We are all born into a family. Culturally, our family unit may vary but we each belong to a family of some description when we are born: two parents, single parent, extended, adopted, foster; there is an adult or adults caring for us.
It is in our early family relationships that so much of who we are is shaped and formed. Birth order is a significant factor, as is gender.
In some cultures, gender is a very important factor; boys often being preferred over girls. Spacing between children is also a factor.
In addition, in our birth family or adopted family we each experience “markers:” significant events that help shape us and influence our perspectives, our attitudes, our biases, our fears, our anxiety. Some examples are: family relocation and beginning a new school, loss of a parent’s job, divorce, unexpected illness, and financial setbacks are just a few factors that may be significant experiences for an individual and serve as a “marker” in how we embrace life.
Following are two “markers” from my early years that shaped me.
I was the fifth child of my parents, with three older sisters and an older brother who was nearest me by four years, and five years later a younger sister. I was four when my oldest sister married and six when my second oldest sister married so I mostly knew them as adults. Two major events in my family relationships that impacted me and which “marked” me to some extent are:
My sister who was five years younger than I, died when she was 18 months old. I then became the youngest, or as my family preferred to call me, “the baby:” a term I always found annoying. I preferred the word, “youngest.” Looking back as an adult, I believe that my parents tended to hold on to me emotionally as they walked through the grief of losing my sister.
The other dynamic or marker was that the “only son” was just above me in age. My two oldest siblings were already married and out of the house. My third oldest sibling, eight years my senior, was busy with her teenage life which left me mostly with my brother.
I sensed early on – this was in the ’50s – that there were two gender tracks; the “boy track” and the “girl track.” My three older sisters weren’t bothered by that, but I was. One way that it impacted me was that I became very competitive with my brother, and boys in general; “anything you can do, I can do.” The two-track system clouded my vision and limited my dreams. But developing a competitive style had its merits, too. I gradually learned not be daunted by gender limitations.
As a young adult, I sought options that were less dominated by males. I chose to attend an all-girls high school, which I loved. I excelled at sports and joined a myriad of other activities. I grew through the gender preference perception. I also realized that having grown up in a “man’s world” – my father worked in a fairly exclusive “men only” labor union milieu – I was comfortable and confident with men on an equal basis. This served me well in my professional life.

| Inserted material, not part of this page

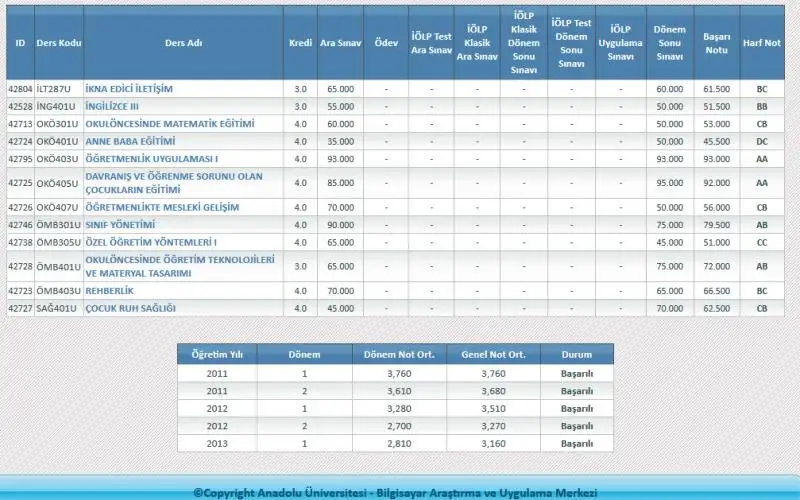Screen dimensions: 800x500
Task: Select the Ödev column header
Action: point(385,44)
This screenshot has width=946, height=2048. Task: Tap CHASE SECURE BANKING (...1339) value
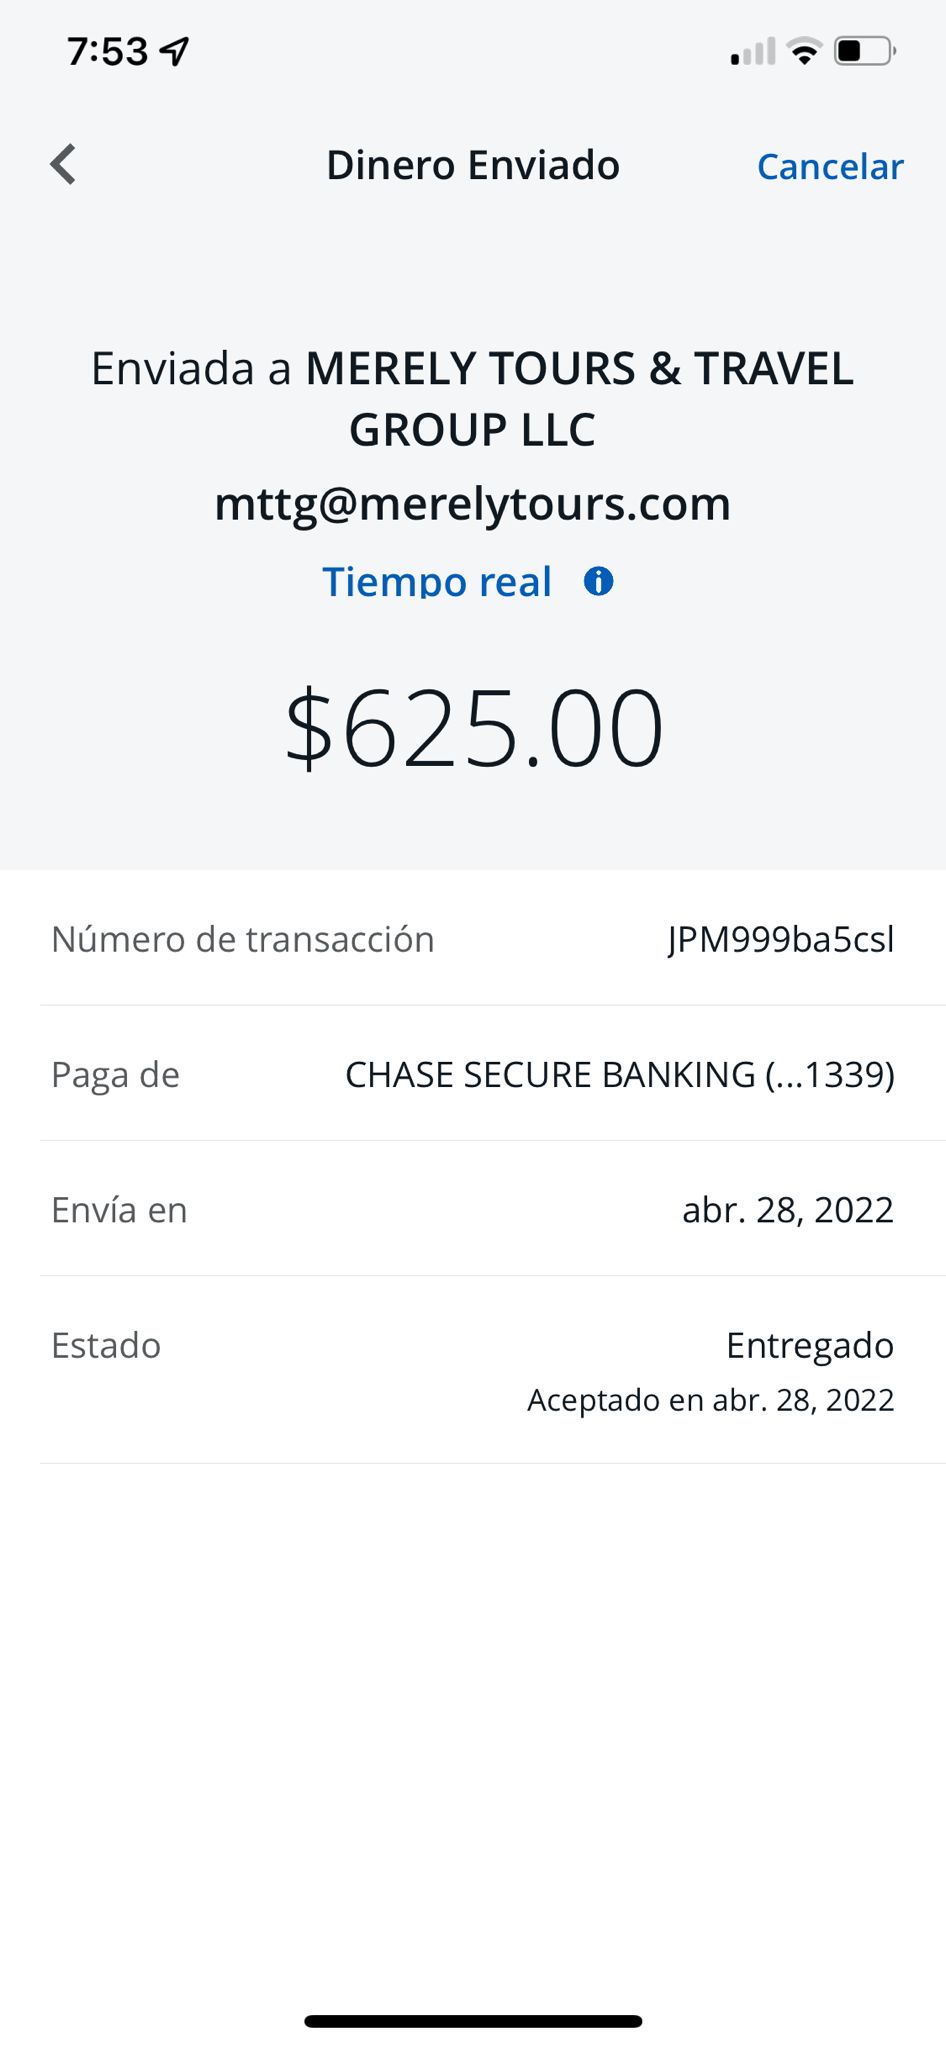(x=620, y=1075)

While being comfortable and feeling equal with males, I also became pro-women and encouraged younger women to explore less traditional roles in adulthood; roles that were not options for me in my young adult years. In my era, the two main careers offered to women with a college degree were teaching and nursing; both admirable career choices. I loved teaching.

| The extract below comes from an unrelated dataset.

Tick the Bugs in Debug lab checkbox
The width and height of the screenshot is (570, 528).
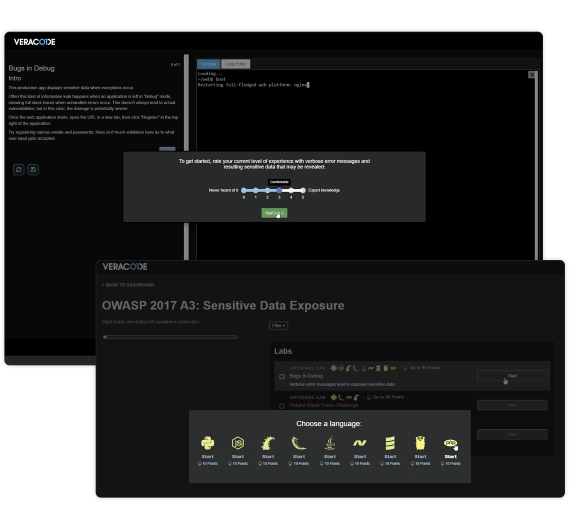click(282, 377)
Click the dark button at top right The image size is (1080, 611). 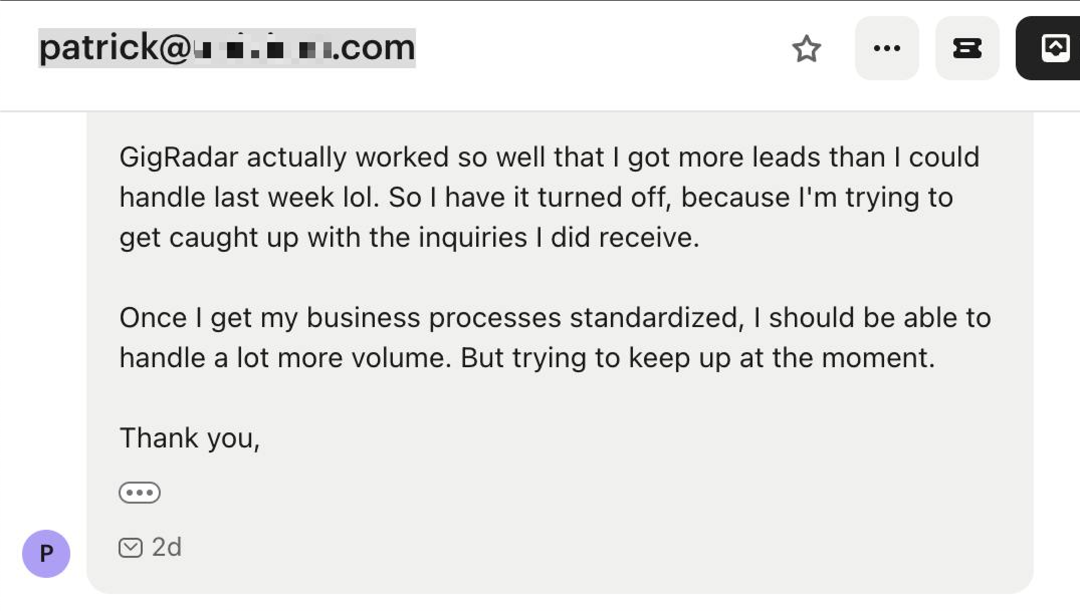(x=1048, y=48)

During the cultural revolution of the 1960s however, career choices began to gradually expand. Both women and men began to explore careers that had previously been gender limited – an expansion that has benefited both women and men.
Best wishes for a graced Thanksgiving holiday.
“If the only prayer you ever say in your entire life is ‘Thank You,’ it will be enough.”
~ Meister Eckhart
For Your Reflection
What was your family of origin experience in terms of birth order or gender?
Were there experiences that “marked” you from your early years?
How have you worked through those markers so as not to be limited by them?
How or did those markers enhance your life?